Distribution. Most commonly on exposed extremities, where contact with the plant occurs; blotting can transfer to any exposed site; palms/soles usually spared; however, lateral fingers can be involved.
Clothing-Protected Sites. Oleoresin can penetrate damp clothing onto covered skin; wearing clothing previously contaminated with resin can reexpose the skin.
Nonexposed Sites. “Id”-like reaction or some systemic absorption can be associated with disseminated urticarial, erythema multiforme-like, or scarlatiniform lesions away from sites of exposure in some individuals with well-established APD.
Patch Tests with Pentadecylcatechols
Contraindicated as it can sensitize individual to hapten.
By history and clinical findings only.
ACD to other allergens, phytophotodermatitis (see Section 10), soft-tissue infection (cellulitis, erysipelas), AD, inflammatory dermatophytosis, early herpes zoster, and fixed drug eruption.
Other Special Forms of ACD
After systemic exposure to an allergen to which the individual had prior ACD
A delayed T-cell–mediated reaction
Examples: ACD to ethylenediamine → subsequent reaction to aminophylline (which contains ethylene diamine); poison ivy dermatitis → subsequent reaction to ingestion of cashew nuts; also antibiotics, sulfonamides, propylene glycol, metal ions, sorbic acid, fragrances
Contact with airborne allergens in exposed body sites, notably the face (Fig. 2-11); also including eyelids, “V” of the neck, arms, and legs
In contrast to airborne ICD, papular from the beginning, extremely itchy
Prolnged repetitive exposure leads to dry, lichenified ACD with erosions and crusting (Fig. 2-11)

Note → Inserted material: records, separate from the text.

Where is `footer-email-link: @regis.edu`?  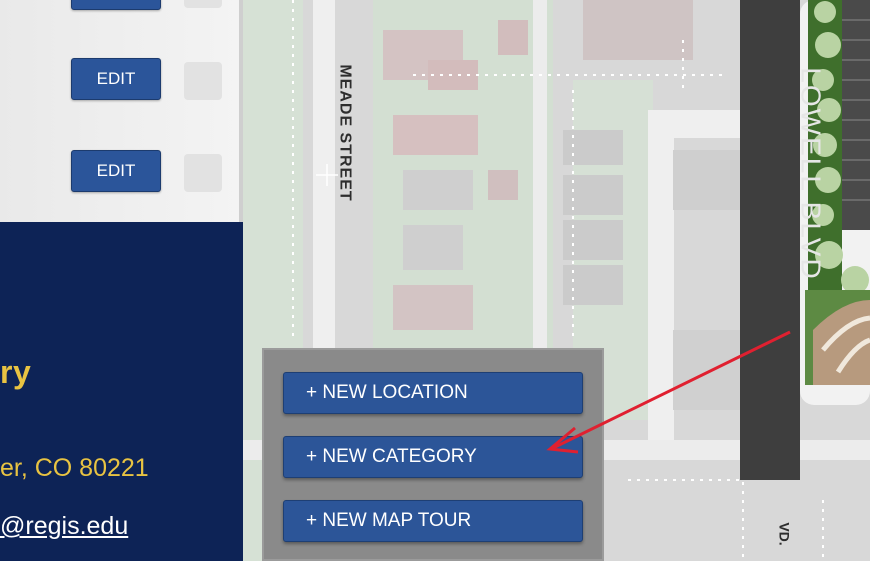
footer-email-link: @regis.edu is located at coordinates (64, 526).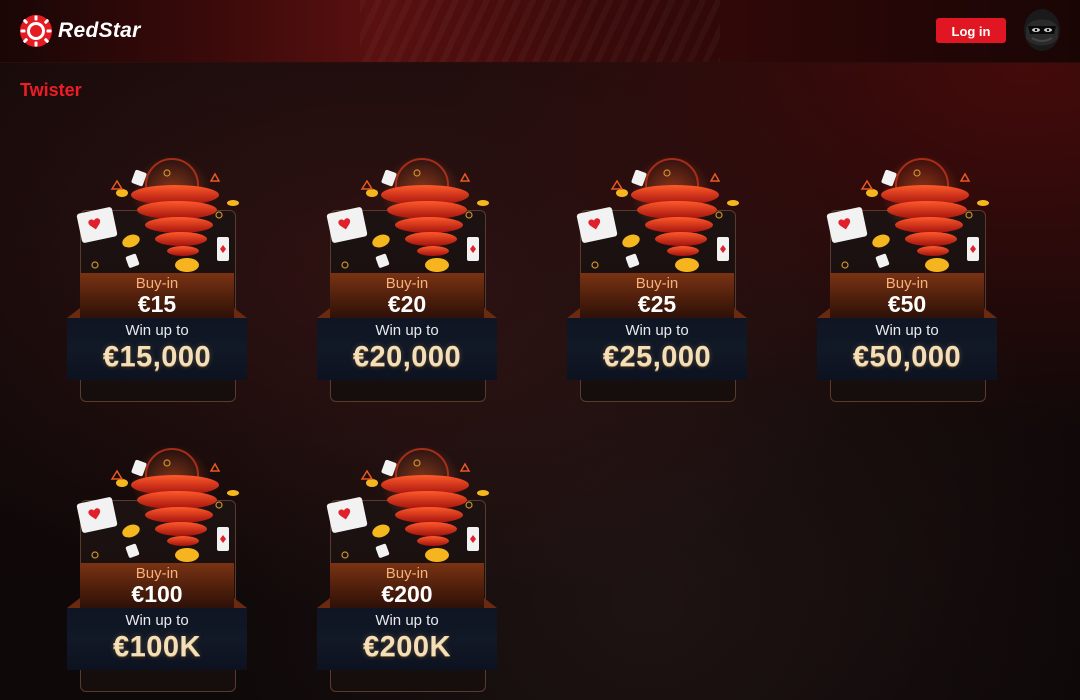 Image resolution: width=1080 pixels, height=700 pixels. I want to click on buyin-amount: €200, so click(407, 594).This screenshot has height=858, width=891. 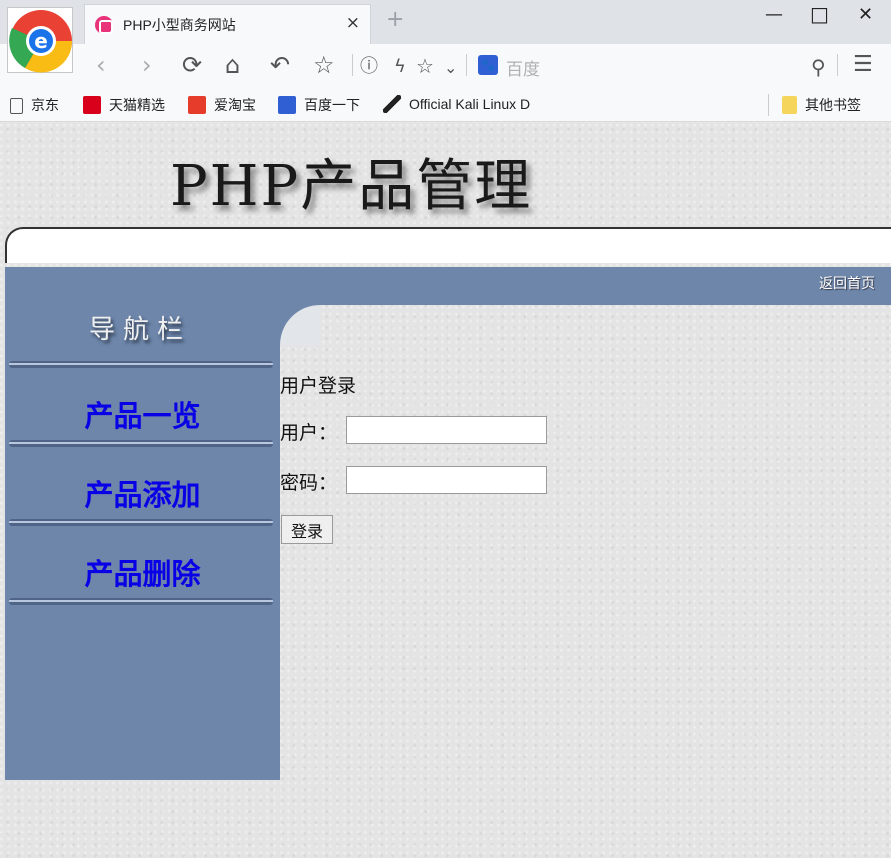 I want to click on header-bar, so click(x=448, y=245).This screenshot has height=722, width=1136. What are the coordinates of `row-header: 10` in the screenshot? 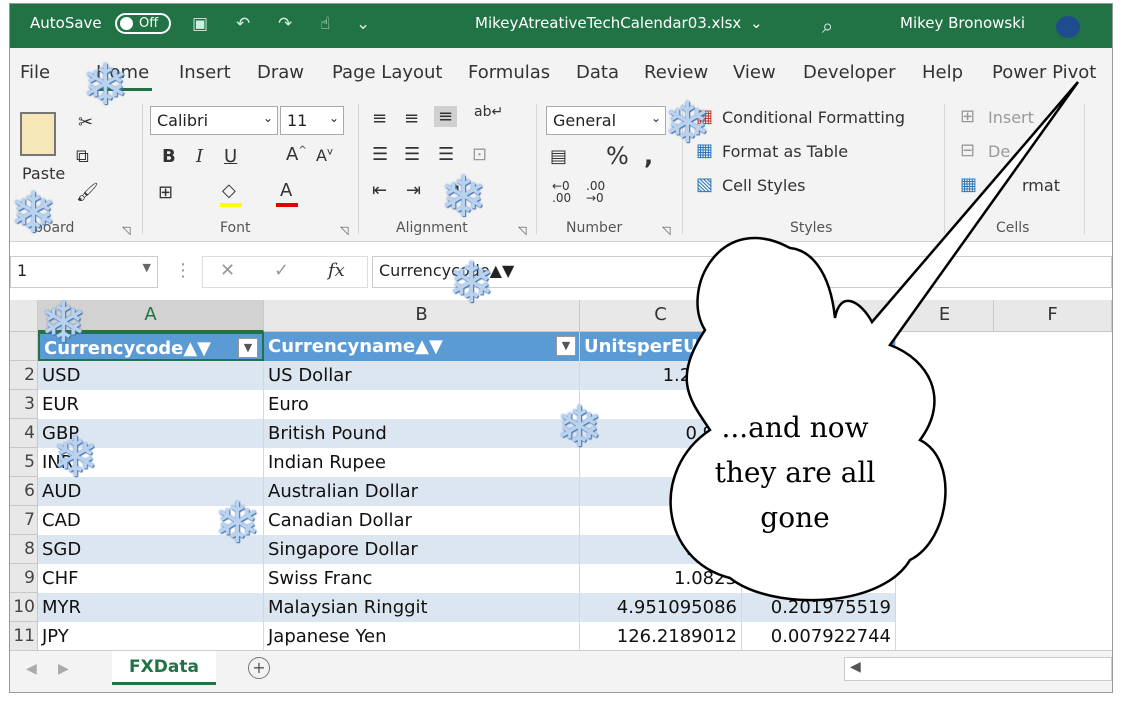 It's located at (24, 608).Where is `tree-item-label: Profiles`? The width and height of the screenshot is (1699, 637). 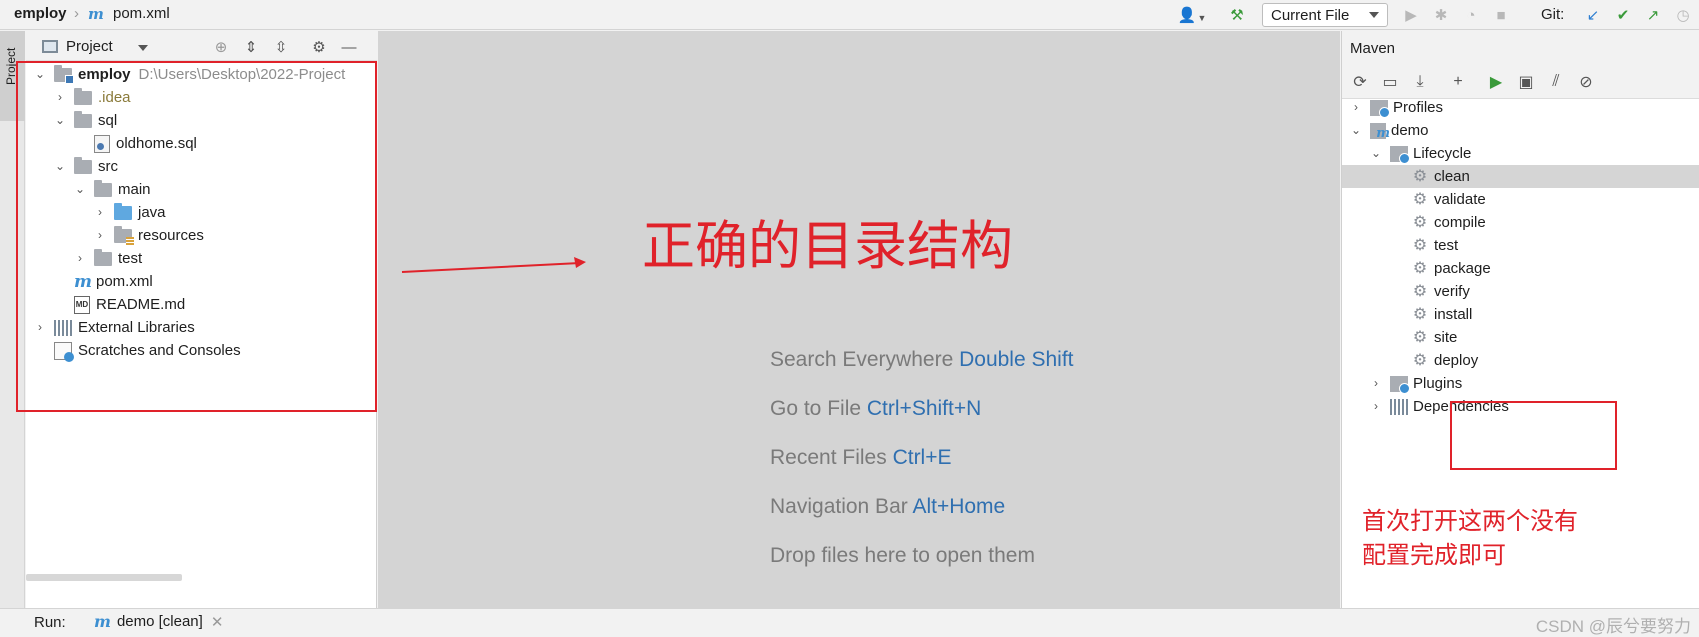
tree-item-label: Profiles is located at coordinates (1418, 108).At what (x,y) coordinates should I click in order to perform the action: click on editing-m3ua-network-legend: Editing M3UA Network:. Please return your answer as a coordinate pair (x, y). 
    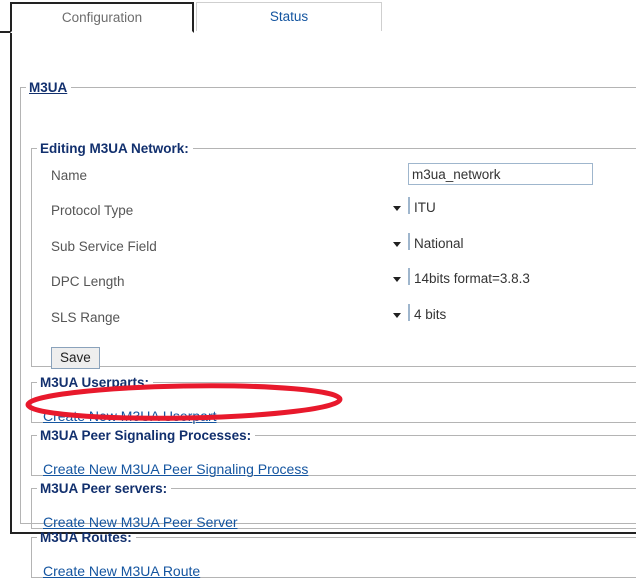
    Looking at the image, I should click on (114, 148).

Due to plant allergens, especially from compositae, natural resins, woods, and essential oils volatizing from aroma therapy
Airborne allergic contact dermatitis of the face Extremely itchy, confluent, papular, erosive, and crusted/scaly lesions with lichenification on the forehead, nose, and cheeks following exposure to pinewood dust.
Identify and remove the etiologic agent.
Topical glucocorticoid ointments/gels (classes I–III). Larger vesicles may be drained, but tops should not be removed. Wet dressings with cloths soaked in Burow’s solution changed every 2–3 h. Airborne ACD may require systemic treatment. Pimecrolimus and tacrolimus are effective in ACD but to a lesser degree than glucocorticoids.
Glucocorticoids are indicated if severe and in airborne ACD. Prednisone beginning at 70 mg (adults), tapering by 5–10 mg/d over a 1- to 2-week period. In airborne ACD where complete avoidance of allergen may be impossible, immunosuppression with oral cyclosporine may become necessary.